Abel Meerpol, better known as Lewis Allan, was an American song-writer and poet. He is best known for his lyrical piece "Strange Fruit". Originally written and published in 1937 it was later recorded and more famously performed by Billie Holiday in 1939. The poem calls attention to the issues of racism at this time in history. Abel Meerpol was inspired to write this poem after viewing a photos of the lynching of African Americans. Since the performance by Billie Holiday, numerous artists such as Nina Simone and Annie Lennox have covered the song.
With the arrival of Black History Month, I am reminded of my history and how far my people have come, I am reminded of the unbearably unimaginable terrors and horrors my ancestors experienced. Growing up attending predominately white private schools, I was never truly exposed to or taught to appreciate the beauty of Black History Month. In the fall of 2016, I started my freshman year at Andrews University, the second most diverse university in the country. Starting in a new environment can be challenging and foreign, but I found that attending Andrews has been a complete culture shock for me. (A good one.) Joining clubs such as BSCF (Black Student Christian Forum) and ASA (African Student Association) have provided me the opportunity to develop a deeper appreciation as well as a more in depth understanding for those of African decent. I have learned so much of the African diaspora.
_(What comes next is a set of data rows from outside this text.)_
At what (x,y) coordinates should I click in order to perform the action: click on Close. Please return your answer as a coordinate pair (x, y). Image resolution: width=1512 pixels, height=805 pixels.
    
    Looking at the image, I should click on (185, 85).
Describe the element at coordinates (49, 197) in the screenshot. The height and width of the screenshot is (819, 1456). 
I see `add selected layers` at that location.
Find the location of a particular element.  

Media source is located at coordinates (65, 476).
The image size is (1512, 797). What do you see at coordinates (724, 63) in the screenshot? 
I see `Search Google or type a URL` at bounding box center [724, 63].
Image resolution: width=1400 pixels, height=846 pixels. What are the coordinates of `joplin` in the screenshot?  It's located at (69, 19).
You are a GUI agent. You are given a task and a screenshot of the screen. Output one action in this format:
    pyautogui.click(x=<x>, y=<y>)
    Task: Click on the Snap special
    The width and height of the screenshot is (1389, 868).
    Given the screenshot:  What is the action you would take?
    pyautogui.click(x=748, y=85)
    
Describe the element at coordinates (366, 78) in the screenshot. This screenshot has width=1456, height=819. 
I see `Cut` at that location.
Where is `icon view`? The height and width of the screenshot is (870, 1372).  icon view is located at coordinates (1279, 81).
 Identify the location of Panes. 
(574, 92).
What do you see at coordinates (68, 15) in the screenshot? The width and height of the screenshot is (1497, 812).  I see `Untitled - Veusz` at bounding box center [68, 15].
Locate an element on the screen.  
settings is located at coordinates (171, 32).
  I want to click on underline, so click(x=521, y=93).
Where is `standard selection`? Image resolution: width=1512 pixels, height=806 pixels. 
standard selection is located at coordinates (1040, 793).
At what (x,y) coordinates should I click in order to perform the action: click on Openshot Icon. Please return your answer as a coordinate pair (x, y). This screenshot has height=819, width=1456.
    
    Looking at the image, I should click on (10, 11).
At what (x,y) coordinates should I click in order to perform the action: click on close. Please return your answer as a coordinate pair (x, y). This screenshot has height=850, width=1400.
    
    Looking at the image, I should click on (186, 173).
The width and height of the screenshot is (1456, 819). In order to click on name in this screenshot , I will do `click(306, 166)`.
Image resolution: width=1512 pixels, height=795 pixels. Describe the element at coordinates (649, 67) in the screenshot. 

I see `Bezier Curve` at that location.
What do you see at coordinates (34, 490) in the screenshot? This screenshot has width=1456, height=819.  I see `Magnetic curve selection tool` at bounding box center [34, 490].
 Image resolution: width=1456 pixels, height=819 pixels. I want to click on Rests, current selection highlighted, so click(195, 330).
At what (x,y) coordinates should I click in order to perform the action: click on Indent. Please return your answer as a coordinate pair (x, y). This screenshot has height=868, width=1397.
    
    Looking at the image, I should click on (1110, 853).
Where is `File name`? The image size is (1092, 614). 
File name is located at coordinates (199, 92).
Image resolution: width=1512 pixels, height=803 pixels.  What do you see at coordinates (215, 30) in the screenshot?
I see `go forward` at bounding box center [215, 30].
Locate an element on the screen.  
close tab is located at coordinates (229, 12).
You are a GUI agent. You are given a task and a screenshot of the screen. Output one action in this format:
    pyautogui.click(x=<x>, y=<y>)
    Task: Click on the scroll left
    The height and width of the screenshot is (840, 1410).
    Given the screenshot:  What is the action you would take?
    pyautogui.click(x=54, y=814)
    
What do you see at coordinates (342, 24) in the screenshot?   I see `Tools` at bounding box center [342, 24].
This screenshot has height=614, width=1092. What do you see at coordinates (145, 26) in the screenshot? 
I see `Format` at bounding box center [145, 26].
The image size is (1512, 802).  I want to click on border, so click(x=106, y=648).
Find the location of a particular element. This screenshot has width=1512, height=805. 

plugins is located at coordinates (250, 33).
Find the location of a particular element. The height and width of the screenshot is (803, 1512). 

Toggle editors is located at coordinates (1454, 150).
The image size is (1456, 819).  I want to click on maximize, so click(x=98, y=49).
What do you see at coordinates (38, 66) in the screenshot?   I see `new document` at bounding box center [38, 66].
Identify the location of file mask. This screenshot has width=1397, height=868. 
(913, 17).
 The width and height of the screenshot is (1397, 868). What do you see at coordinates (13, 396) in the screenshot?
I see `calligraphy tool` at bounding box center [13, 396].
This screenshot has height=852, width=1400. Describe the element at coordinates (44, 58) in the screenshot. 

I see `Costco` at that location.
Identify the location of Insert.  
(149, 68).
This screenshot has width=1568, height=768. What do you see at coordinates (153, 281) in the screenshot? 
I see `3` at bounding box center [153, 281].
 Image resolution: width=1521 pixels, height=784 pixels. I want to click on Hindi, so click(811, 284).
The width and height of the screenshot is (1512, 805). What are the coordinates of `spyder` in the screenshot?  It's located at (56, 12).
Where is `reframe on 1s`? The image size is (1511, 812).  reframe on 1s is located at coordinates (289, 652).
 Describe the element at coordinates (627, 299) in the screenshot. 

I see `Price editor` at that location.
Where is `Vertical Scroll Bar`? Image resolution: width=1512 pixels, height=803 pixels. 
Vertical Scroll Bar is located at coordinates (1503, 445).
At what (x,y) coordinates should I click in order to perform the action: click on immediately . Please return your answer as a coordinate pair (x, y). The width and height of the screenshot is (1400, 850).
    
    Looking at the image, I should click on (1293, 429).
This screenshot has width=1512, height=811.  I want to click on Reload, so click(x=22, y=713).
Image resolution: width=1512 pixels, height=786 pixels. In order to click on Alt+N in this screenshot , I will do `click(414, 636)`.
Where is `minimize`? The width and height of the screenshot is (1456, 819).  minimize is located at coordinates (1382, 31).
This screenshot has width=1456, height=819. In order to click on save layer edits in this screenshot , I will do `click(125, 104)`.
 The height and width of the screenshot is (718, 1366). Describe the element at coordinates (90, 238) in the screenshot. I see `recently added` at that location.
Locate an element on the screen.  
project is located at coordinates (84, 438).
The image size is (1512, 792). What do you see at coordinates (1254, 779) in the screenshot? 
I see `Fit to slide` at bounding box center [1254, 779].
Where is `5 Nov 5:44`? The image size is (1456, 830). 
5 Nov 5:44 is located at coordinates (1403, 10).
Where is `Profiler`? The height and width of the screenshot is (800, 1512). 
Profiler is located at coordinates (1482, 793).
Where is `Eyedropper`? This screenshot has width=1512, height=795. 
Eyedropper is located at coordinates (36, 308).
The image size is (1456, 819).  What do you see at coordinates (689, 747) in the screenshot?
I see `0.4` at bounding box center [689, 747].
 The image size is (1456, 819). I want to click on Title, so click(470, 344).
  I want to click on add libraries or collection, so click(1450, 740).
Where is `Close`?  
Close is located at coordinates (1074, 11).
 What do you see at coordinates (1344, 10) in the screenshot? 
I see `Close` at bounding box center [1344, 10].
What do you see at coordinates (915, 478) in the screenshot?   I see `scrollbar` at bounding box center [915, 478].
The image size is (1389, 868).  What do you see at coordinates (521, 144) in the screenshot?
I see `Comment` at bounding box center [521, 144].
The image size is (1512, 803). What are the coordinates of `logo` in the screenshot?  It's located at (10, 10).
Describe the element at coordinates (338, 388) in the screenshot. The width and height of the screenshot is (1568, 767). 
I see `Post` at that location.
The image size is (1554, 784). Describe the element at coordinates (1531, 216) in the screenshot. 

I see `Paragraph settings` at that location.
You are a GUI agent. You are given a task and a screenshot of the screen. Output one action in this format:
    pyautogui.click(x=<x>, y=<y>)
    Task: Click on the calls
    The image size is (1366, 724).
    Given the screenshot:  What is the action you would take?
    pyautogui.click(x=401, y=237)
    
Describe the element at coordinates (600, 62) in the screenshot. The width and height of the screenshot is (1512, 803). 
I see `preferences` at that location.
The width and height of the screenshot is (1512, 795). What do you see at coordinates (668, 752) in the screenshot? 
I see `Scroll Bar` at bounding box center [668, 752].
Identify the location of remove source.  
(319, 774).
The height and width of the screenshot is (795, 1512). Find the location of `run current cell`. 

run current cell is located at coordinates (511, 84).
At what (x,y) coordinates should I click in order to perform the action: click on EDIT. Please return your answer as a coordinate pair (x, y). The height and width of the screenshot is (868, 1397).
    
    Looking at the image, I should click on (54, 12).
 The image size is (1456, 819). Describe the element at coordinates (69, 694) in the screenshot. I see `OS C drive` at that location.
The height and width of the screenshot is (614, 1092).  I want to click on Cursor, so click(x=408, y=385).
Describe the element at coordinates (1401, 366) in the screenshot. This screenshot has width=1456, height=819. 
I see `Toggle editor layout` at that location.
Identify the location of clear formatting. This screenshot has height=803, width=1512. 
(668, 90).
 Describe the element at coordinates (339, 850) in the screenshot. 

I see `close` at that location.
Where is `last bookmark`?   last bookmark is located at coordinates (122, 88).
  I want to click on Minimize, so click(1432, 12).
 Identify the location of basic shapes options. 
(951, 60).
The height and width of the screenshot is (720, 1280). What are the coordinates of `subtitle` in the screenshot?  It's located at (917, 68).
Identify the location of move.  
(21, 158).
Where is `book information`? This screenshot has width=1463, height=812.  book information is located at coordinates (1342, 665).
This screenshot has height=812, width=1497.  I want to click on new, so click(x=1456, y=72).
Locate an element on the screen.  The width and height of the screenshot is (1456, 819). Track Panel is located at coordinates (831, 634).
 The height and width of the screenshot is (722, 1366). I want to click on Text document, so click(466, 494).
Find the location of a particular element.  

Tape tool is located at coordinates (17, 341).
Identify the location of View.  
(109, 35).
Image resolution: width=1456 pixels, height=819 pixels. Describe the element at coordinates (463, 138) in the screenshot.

Southern trees bear strange fruit,
Blood on the leaves and blood at the root,
Black bodies swinging in the southern breeze,
Strange fruit hanging from the poplar trees.
Pastoral scene of the gallant south,
The bulging eyes and the twisted mouth,
Scent of magnolias, sweet and fresh,
Then the sudden smell of burning flesh.
Here is the fruit for the crows to pluck,
For the rain to gather, for the wind to suck,
For the sun to rot, for the trees to drop,
Here is a strange and bitter crop.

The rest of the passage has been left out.